Interview with Wen Zhou 1/20/16

On Wednesday, January 20th (2016) my group and I went to the 3.1 Philip Lim office to interview (one of) the founder(s)/CEO/president of the designer company. Wen Zhou told us her incredible and inspiring story of how she got where she is today. Wen came to America, from China, when she was around 13 years old. Her family moved into the lower east side, which wasn’t a great neighborhood then. She had to learn Cantonese first (because in Chinatown most people spoke Cantonese) to be understood. Then she learned english. She went to school but also worked as a seamstress in a sweatshop to help provide for her family. After she graduated high school, she had the grades to go to college, but not the money. She went to a community college that specialized in clothing and designing. Wen told us she didn’t have any hobbies and she went to the college because it was the only thing she knew.
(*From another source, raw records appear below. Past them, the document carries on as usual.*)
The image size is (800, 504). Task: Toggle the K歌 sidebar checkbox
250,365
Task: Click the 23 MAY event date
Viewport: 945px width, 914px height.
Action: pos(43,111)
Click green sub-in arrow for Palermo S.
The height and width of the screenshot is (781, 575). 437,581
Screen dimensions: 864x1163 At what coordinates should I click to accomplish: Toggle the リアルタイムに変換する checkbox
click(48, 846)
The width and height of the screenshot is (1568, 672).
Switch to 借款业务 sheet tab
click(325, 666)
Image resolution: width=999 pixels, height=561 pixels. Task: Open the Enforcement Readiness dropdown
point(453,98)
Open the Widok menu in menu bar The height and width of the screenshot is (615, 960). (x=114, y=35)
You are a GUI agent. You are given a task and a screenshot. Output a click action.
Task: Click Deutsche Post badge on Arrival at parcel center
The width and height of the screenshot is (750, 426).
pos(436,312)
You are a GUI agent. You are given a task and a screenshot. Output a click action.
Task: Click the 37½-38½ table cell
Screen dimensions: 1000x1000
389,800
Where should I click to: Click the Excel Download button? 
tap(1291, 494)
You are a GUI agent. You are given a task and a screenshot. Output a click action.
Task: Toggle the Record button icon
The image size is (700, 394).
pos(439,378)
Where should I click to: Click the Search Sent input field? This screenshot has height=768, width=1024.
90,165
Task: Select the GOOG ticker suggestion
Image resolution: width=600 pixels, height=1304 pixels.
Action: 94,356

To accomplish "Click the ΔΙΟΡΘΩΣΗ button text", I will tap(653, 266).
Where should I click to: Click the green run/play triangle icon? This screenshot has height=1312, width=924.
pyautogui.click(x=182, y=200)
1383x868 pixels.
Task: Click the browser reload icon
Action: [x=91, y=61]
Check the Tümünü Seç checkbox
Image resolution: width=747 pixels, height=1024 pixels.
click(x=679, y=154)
She had many small jobs like; working at McDonalds, being a delivery girl, etc. She got a job in delivering fabrics to big clothing companies. During this job she had delivered to Philip Lim many times and they became friends. When she was 21 she started a heat tech company called Aegis, which she still has today. Ten years later Philip Lim and herself decided to start a clothing company, with his name on it (because he is a famous clothing designer, most popular in china). They called it 3.1 Philip Lim because they were both 31. Wen made herself President and CEO of the company and Philip Lim is the designer. It was so inspiring how she got to where she is today from where she was around 1988 (when she first moved here). Her story shows that you can push through all the barriers and all the sexism if you work hard enough. She has a very gender diverse company today, which she insists on having. We learned a lot from Wen.

Skyler

My name is Skyler Pierce-Scher and it am an eighth grader at LREI: Little Red School House and Elisabeth Irwin High School. My social justice project is the sexualization of women in the work place. I chose this topic because I want to bring justice to the women stuck below the glass ceiling. caucasian women make 75 cents to a white mans dollar and a black woman makes 64 cents to a white mans dollar for the same job. Their are very few women CEO's or women that own a business. This is not right.